Overview
In this post, we're going to look into the CrowdStrike outage that happened early last Friday morning.
As you were waking up and getting ready to start your day on Friday, July 19th, the world of IT was already in a frenzy. Broadcast channels were down, over 17,000 flights canceled, and banks were not able to operate. You may ask what could cause such a thing... an update. An update.
Who is CrowdStrike and What Happened?
CrowdStrike is a cybersecurity technology company that provides endpoint security, threat intelligence, and cyberattack response services.
On Friday, July 19th, roughly around 3:00 AM, a content update was pushed out by CrowdStrike for one of their endpoint protection software applications. These endpoint protection software applications are meant to protect your PC from viruses, malware, and basically anything malicious. Most are considered next-generation antiviruses. The goal is to stay one step ahead of any hacker or criminal. To do this, the software is always updated to detect any kind of malicious activity.
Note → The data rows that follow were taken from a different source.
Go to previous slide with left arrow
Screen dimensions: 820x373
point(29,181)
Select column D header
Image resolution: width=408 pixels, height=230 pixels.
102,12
Updates like this have been pushed out for years without issue. This is the way it should go; this is every IT professional's dream: to push out an update, make a configuration change, and have everything go as planned. But sometimes, you have to expect the unexpected. And this day was Friday.
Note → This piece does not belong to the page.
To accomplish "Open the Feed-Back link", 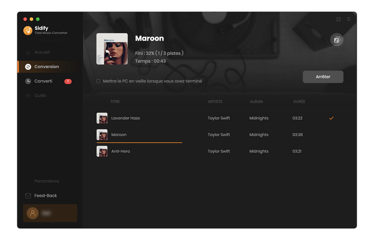I will coord(45,196).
The update that was pushed out Friday had a software bug that caused an issue with Microsoft operating systems. This bug made the PCs display the Blue Screen of Death.
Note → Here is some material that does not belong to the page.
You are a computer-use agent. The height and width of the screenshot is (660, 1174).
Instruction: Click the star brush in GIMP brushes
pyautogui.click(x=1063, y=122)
If you don't know, the Blue Screen of Death is the last screen you want to see when you reboot your PC. This screen usually means you have an issue. This issue affected a lot of CrowdStrike's customers, and being one of the top companies, they had a lot of customers.
In one article I saw, it was stated that a hospital was one of the first to report the issue. Then, as we got into the morning, this issue had affected the majority of the world. As of this recording, the issue is still going on, with most of the issues being resolved. One workaround was to boot the PC in safe mode, then delete the file that was updated.
This meant a long day if you are in IT support. With a bluescreen on your PC, support can't remote into it, which means they have to physically do the steps to implement the fix. This can take a lot of time depending on the size of the company you support.
My Opinion
When something like this happens, I think every IT professional can feel their pain. Like I stated before, most changes are planned, and the engineer has maybe tested or should have tested the change before deploying it. Even if that is done, it's still possible to have issues.
One thing that stood out to me was why push an update on a Friday? It's an unwritten rule in IT that no changes are made on Friday. That's because you don't want to make a change then get woken up on Saturday morning to issues that are going on because of your change or update.
Or, if you have to push an update on Friday, why not section it out to maybe only a few clients, and if everything goes well, send it to the others on another day. Other than that, I think they handled it the best that they could.
My heart goes out to all the IT support folks who were tasked with touching each PC on their network. I went through that process before, and it's nothing I would want to do again.